■ **Information provided**
#####

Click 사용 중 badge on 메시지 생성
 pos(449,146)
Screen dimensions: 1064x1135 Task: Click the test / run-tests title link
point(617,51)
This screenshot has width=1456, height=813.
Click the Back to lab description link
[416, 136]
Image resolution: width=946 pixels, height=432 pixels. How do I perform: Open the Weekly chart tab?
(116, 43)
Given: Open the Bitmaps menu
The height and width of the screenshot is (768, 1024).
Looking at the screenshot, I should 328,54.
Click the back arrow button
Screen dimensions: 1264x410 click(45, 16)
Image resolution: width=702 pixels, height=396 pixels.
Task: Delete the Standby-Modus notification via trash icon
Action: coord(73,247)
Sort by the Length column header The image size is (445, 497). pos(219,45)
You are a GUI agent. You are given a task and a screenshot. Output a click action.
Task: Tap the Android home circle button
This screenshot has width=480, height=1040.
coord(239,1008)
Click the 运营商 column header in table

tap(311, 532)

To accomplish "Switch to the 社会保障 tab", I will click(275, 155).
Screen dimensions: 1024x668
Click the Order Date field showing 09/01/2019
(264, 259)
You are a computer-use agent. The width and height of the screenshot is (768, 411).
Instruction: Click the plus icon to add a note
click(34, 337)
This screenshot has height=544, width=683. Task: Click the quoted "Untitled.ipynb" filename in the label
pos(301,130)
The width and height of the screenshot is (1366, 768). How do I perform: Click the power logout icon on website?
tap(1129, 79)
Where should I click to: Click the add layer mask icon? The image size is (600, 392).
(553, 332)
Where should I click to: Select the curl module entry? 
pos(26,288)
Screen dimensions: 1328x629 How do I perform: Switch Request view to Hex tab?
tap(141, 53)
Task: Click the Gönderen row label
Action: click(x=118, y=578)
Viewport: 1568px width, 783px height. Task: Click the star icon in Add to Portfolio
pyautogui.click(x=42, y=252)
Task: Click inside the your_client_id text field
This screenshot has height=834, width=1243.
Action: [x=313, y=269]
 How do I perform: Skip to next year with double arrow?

#####

■ **Work request**
The only reply wanted is the number of lines in the records above containing the word "agent".

■ **Answer space**
2